For me, strolling was the initial stride to reviving those muscles. And once I had recuperated from the incision, I recognized it was the moment to endeavor to restore my core potency in a more targeted manner. However, when your abdomen feels like gelatin and your midsection is feeble from the tension of pregnancy and surgery, it can be challenging to get back into the rhythm.
Here’s what I gleaned from losing — and regaining — my core potency.
Feebleness isn’t eternal.
I understand it appears as though you’ll never regain strength, but you will recuperate. By the time my incision mended, I was already growing stronger and commenced to find it easier to stroll, lift lighter objects, and stand for lengthier periods to rock my baby. And in a sense, since I required significant assistance, it coached me to be more patient with myself. Subsequently, this allowed me to exhibit more forbearance towards motherhood in general. Gradual and consistent progress is perfectly acceptable.
Refrain from judging your postpartum abdomen.
Your post-pregnancy abdomen is unlikely to promptly recover. I was taken aback by the fact that I still appeared pregnant a couple of weeks after giving birth. The uterus necessitates time to revert to its pre-pregnancy proportions, but what seems endearing with a baby inside it doesn’t feel as appealing once your child is born. I comprehend. I’ve experienced it. Nonetheless, it’s crucial not to assess yourself based on other postpartum parents or what you witness in Hollywood.

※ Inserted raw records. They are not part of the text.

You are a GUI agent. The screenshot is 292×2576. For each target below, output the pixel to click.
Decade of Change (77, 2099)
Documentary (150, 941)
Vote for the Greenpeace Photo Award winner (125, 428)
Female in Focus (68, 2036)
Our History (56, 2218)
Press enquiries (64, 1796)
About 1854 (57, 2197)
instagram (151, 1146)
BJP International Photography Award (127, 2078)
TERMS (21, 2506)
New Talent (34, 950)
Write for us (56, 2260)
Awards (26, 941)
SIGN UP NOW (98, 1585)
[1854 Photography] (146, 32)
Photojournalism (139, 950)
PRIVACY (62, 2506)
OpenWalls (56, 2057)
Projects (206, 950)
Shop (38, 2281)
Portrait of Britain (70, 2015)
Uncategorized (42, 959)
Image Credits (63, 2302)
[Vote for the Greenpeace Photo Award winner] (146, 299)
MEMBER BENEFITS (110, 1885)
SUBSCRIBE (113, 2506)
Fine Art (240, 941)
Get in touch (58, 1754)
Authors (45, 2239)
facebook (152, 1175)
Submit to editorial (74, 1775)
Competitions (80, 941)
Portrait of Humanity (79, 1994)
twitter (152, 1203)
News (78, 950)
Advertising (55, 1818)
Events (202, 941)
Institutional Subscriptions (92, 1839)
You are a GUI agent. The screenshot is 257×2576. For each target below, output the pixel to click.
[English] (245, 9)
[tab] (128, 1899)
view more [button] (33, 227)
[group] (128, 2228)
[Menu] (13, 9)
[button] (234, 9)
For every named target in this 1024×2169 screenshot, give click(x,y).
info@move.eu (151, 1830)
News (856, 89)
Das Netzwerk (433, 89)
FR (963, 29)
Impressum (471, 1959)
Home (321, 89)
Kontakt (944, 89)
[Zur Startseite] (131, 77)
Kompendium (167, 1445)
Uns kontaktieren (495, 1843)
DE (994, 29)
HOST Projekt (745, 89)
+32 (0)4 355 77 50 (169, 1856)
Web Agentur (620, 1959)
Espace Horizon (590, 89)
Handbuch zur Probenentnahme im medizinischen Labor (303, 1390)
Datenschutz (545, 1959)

I commenced with the “simple” Core 1 class at my local CorePower studio, which encompasses an assortment of plank variations. I attended roughly three classes per week, then engaged in a sequence of planks, gentle abdominal contractions, and balance exercises at home on the remaining two or three days. Eventually, I initiated participating in barre sessions as well, which further amplified my core stability.
If you possess any apprehensions regarding your recovery following a C-section or inquiries about exercise, communicate with your healthcare provider. Here are a few supplementary resources that may also provide assistance.